Along with the above Eric Betzig perfomed the first theoretical simulation of what would be expected in the near-field of a near-field optical microscope [E. Betzig,  A Harootunian, A. Lewis, and M. Isaacson, "Near-Field Diffraction from a Slit:  Implications for Superresolution Microscopy," Applied Optics 25, 1890 (1986)] and was the first author in the paper in which the term Near-field Scanning Optical Microscopy (NSOM) was coined [E. Betzig, A. Lewis, A. Harootunian, M. Isaacson and E. Kratschmer,"Near-Field Scanning Optical Microscopy (NSOM): Development and Biophysical Applications," Biophys. J. 49, 269 (1986)].  He was also a part of the commercial results of this research and is listed as a co-author in one of the first near-field patents [Aaron Lewis, Michael Isaacson, Eric Betzig, and Alec Harootunian “Near-field scanning optical microscopy” (US 4917462A, 1990)].  

Eric Betzig was an important member of the team in the Lewis laboratory’s seminal role in near-field optics which has broken the diffraction limit in X, Y and Z in all modes of light interaction with matter be it fluorescence, absorption, collection or illumination.  Furthermore, near-field optics remains the only optical technique today that not only breaks the Abbe diffraction limit in 3 dimensions but also can provide in parallel the phase of the optical wave while providing full correlation of the optical properties of a material with its 3D structure.  It also critically is the only technique capable of imaging near-field evanescent waves which are lost in any far-field image.

Nanonics’ continues in this quest of fully addressing the super-resolution and phase aspects of imaging in all regimes of the electromagnetic spectrum.  This is certainly the case in the near-field but, as has been recently shown, by effectively designing atomic force/near-field optical systems for transparent optical integration Nanonics systems allow for pushing the envelope of far-field imaging science.  An example of this is the confluence of far-field phase interference with the light being emitted by a near-field source placed with AFM precision at one position on a sample.  This advance has now allowed for solving, in a parallel fashion, the 3D  far-field phase of an object using a CCD camera with  parallel fast data acquisition [Danielle R. Honigstein, Jacques Weinroth, Michael Werman, and Aaron Lewis, “Noniterative Exact Solution to the Phase Problem in Optical Imaging Implemented with Scanning Probe Microscopy,” ACSNano; doi.org/10.1021/nn203427z (2011)].  The technique also has super-resolution potential in the far-field.

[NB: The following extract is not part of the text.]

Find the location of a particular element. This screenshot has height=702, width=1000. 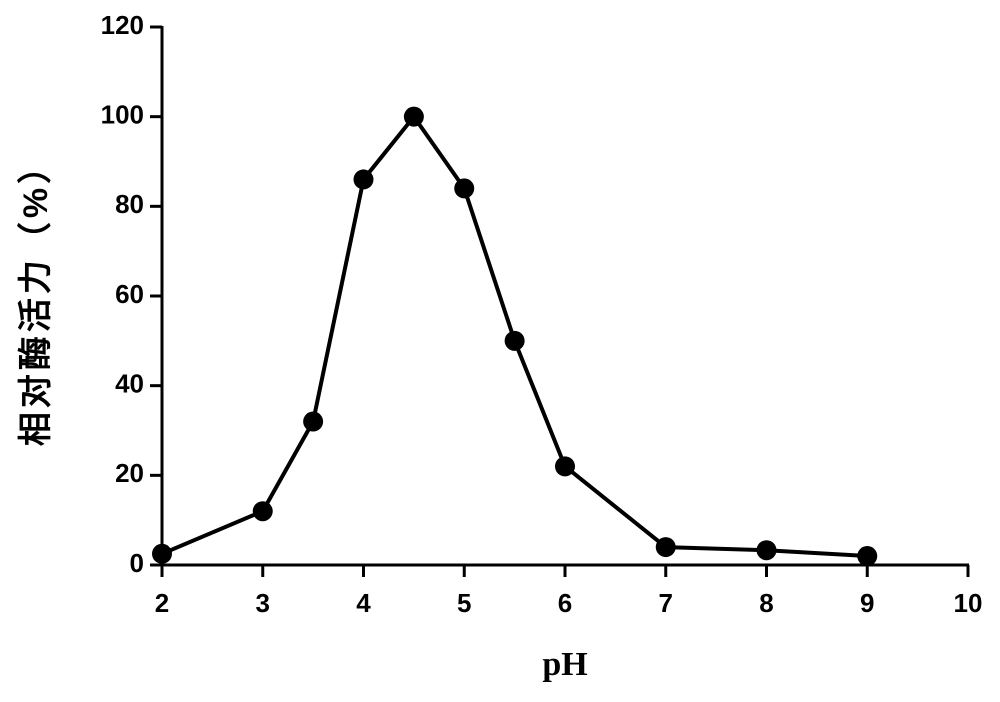

y-tick-label: 40 is located at coordinates (130, 384).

We at Nanonics are very proud of our continuing work originally initiated by Lewis first at Cornell, then at the Hebrew University of Jerusalem and of course also at Nanonics where state of the art Scanned Probe Microscopes have been developed for transparent NSOM including pioneering multiprobe AFM/NSOM technology.  Through this  commitment to super-resolution optical and structural imaging hundreds of laboratories throughout the world are able to obtain near-field and far-field structurally correlated information in areas such as silicon photonics, photonic band gap materials, plasmonics, organic and inorganic material science, and more recently in biological materials [V. Dalal, M. Bhattacharya, D. Narang, P.K. Sharma & S. Mukhopadhyay "Nanoscale Fluorescence Imaging of Single Amyloid Fibrils". J. Phys. Chem. Lett. 3, 1783 (2012)]

Our dedicated and experienced staff continues to push the envelope to bring to market the most accurate, sensitive, and highest resolution instruments.   The importance of this effort is underscored by this year’s awarding of the Nobel Prize in Chemistry to Dr. Betzig, a physicist who made enormous contributions in this area and for whom the seeds for such investigations were sown by his graduate experience at Cornell under Prof. Lewis, the founder of Nanonics Imaging.